How can you use UNION ALL to combine results from multiple queries including duplicates?
Posted by JackBrn
Last Updated: August 05, 2024
In SQL, the UNION ALL operator is used to combine the results of two or more SELECT statements into a single result set, including duplicates. This means that if the same row appears in both queries, it will be included in the final result multiple times, reflecting the actual occurrences in the original datasets.
Here’s how it works:
1. Basic Syntax: The syntax for using UNION ALL is straightforward. You simply write multiple SELECT statements, and separate them with the UNION ALL keyword.
SELECT column1, column2
   FROM table1 
   WHERE condition1
   UNION ALL
   SELECT column1, column2
   FROM table2 
   WHERE condition2;
2. Column Matching: The number of columns and the data types in each SELECT statement must match. If SELECT from both queries differs in column count or types, it will result in an error. 3. Example: Suppose you have two tables: employees and contractors, both with similar columns, and you want to retrieve all names from both tables.
SELECT name
   FROM employees 
   UNION ALL
   SELECT name
   FROM contractors;
This query retrieves all names from the employees table, followed by all names from the contractors table, including any duplicates (for instance, if a contractor is also listed as an employee).
When to Use UNION ALL:
- Performance: UNION ALL is generally faster than UNION because it does not attempt to remove duplicates. If you are confident that you want all results, including duplicates, UNION ALL is usually the preferred option. - Preserving Data: If your analysis requires keeping all instances of data for further calculations or reporting, UNION ALL is essential.

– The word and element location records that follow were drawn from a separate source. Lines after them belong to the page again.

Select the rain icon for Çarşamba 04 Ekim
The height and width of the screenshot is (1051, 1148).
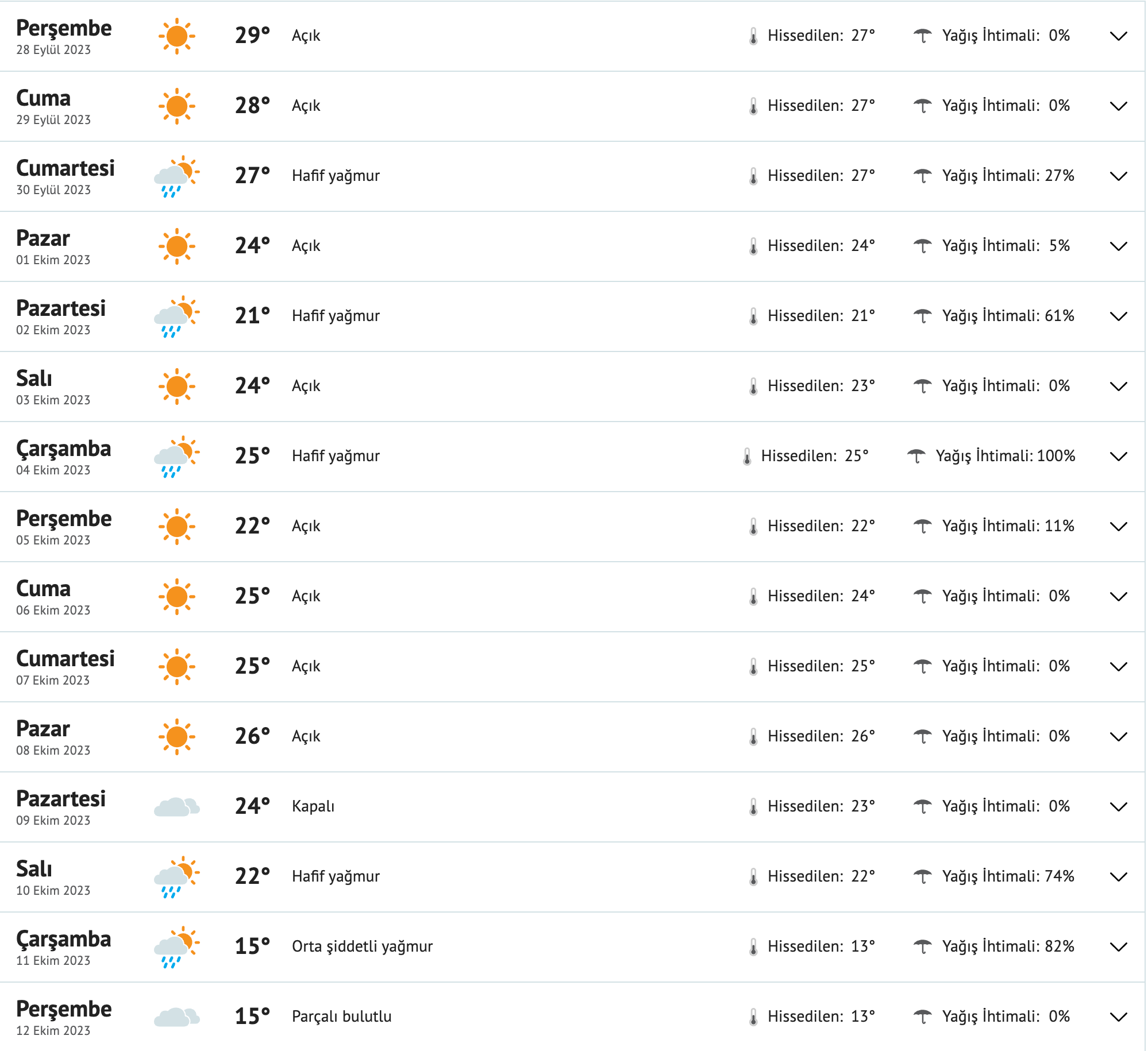click(x=176, y=455)
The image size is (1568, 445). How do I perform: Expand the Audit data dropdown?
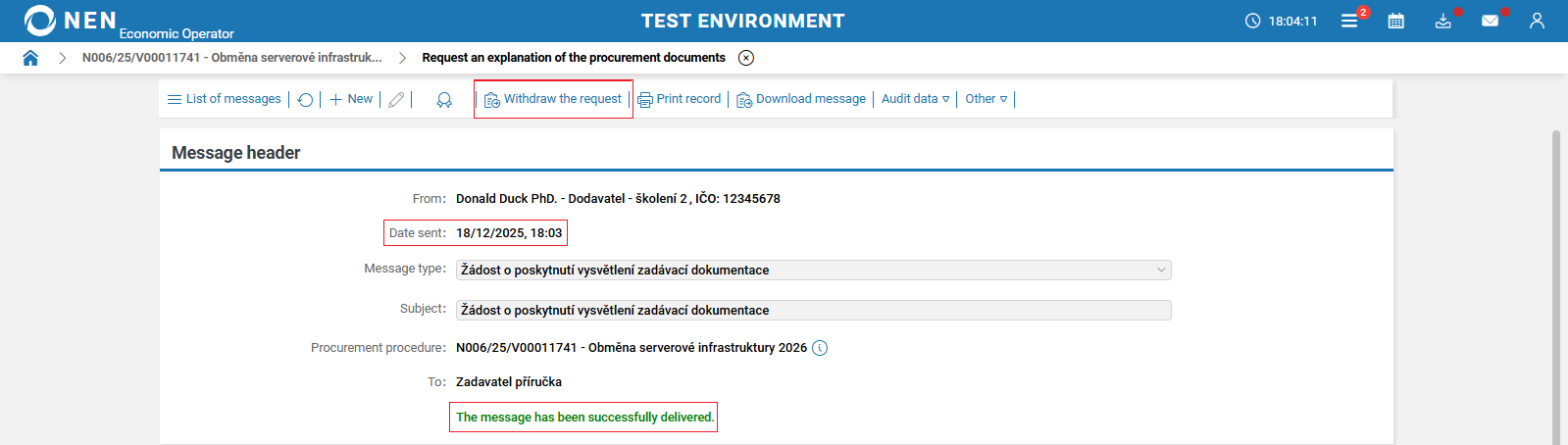point(915,99)
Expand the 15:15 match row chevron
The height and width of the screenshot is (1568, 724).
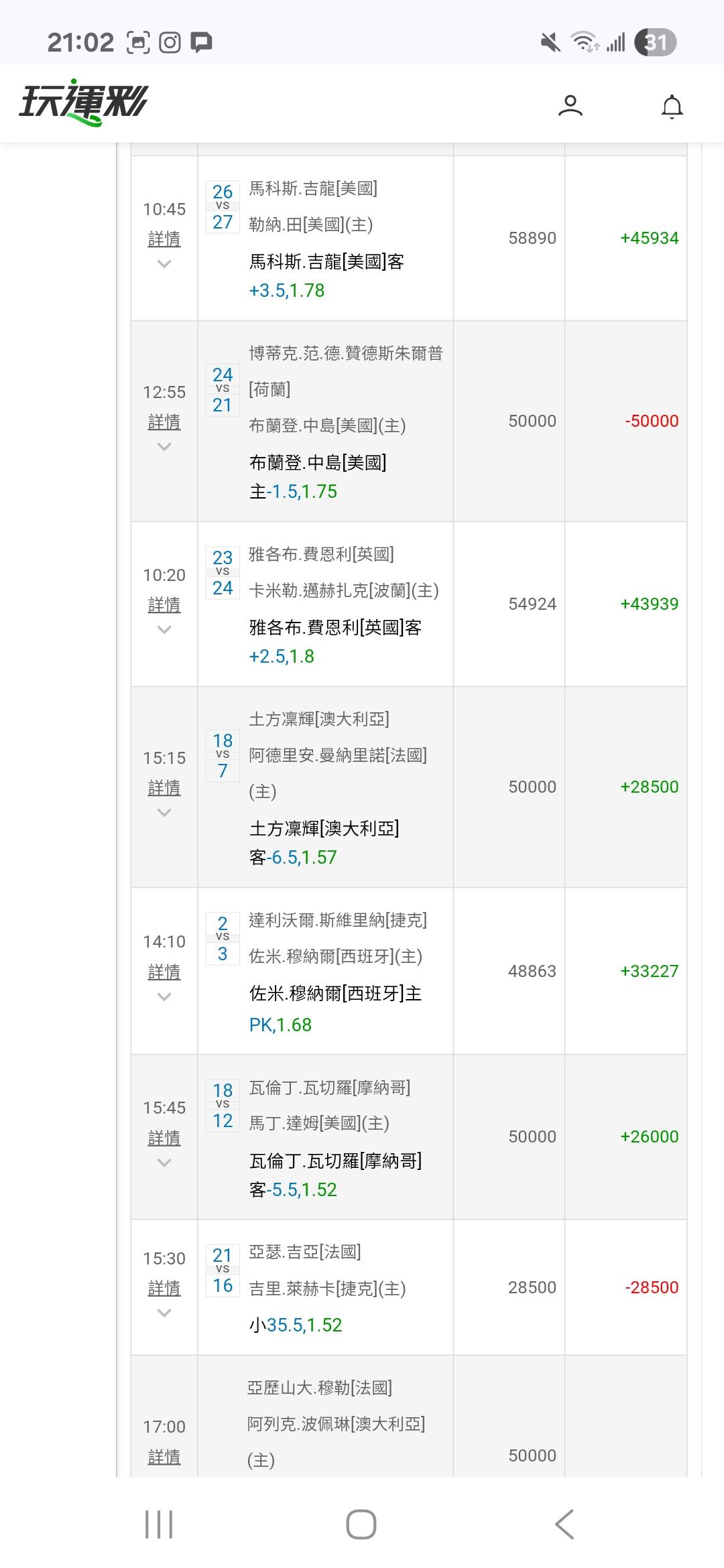[x=164, y=813]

Example with Different Conditions:
You can further specify conditions to filter the results as needed:
SELECT id, name, 'Employee' AS type
FROM employees
WHERE department = 'Sales'
UNION ALL
SELECT id, name, 'Contractor' AS type
FROM contractors
WHERE start_date >= '2023-01-01';
In the above query, we select IDs and names from both employees and contractors, along with a type identifier, while still including duplicates.
Conclusion:
Using UNION ALL is a practical method to combine results from multiple SELECT statements when the preservation of duplicate data is important for your needs. Always ensure that the columns being selected match in number and data type to avoid errors.